Cada uma das professoras levou R$ 3 mil em dinheiro e um baú com livros e materiais pedagógicos para serem usados em sala de aula. Sheyla nem titubeia ao dizer o que vai fazer com o prêmio, vencido com o projeto A Gameleira. ‘‘Vou comprar minha casa. Desde julho, moro emprestado na casa de um amigo do meu marido’’, diz. Aos 31 anos, a acreana caiu nas graças do Ministério da Educação por tentar acertar as contas com um problema de infância. ‘‘Estudei a Europa, América, Ásia, mas nunca me contaram a história do meu povo’’, lamenta.

‘‘Decidi contar pros meus alunos e despertar neles o orgulho de nossos antepassados.’’ A lição foi dada embaixo de uma árvore centenária.

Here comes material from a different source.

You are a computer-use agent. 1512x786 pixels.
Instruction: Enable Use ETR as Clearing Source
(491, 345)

Cerca de quarenta crianças do Espaço Alternativo Alexandre dos Santos Leitão visitaram uma gameleira que foi palco da Revolução Acreana. As batalhas entre brasileiros e bolivianos deram origem ao Estado do Acre. ‘‘Eles aprenderam com sacrifício, mas não tiram as histórias da cabeça’’, conta Sheyla.

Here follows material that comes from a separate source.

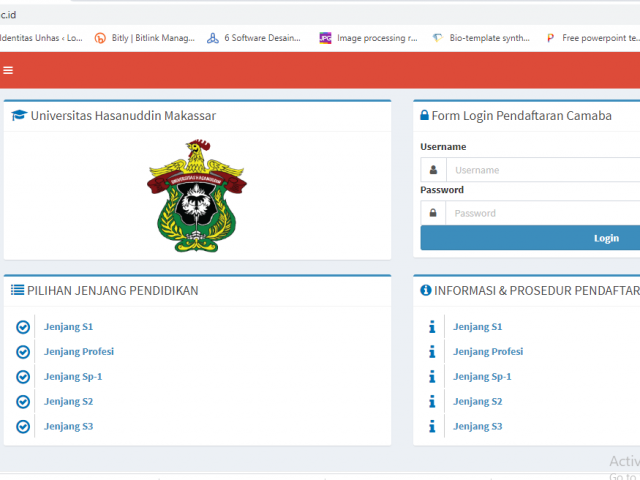Click the check icon beside left Jenjang S1
This screenshot has height=480, width=640.
[x=23, y=327]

Sem um transporte para o passeio, as crianças caminhavam de 15 a 20 minutos para voltar à escola. ‘‘Os pais as deixavam na praça. E eu me virava para levá-los até a sala de aula.’’

Sucata e fusquinha

Taicy conheceu a Escola Classe Sonhém de Cima, na zona rural de
Sobradinho, no Natal de 2000. Foi como um presente. ‘‘Fui acompanhar meu marido, que era professor de lá, em uma festa. Decidi que queria a mesma coisa pra minha vida’’, conta a brasiliense de 28 anos. Razões não faltavam para a reação ser diferente. Instalada em um assentamento do movimento dos sem-terra, a escola é de improviso. Uma antiga casa de colonos virou sala de aula. Falta tudo: luz, saneamento, infra-estrutura. ‘‘Decidi explorar o problema. Como a coleta de lixo é semanal no assentamento, estimulei os meninos a usarem a sucata para fazer brinquedos’’, conta Taicy.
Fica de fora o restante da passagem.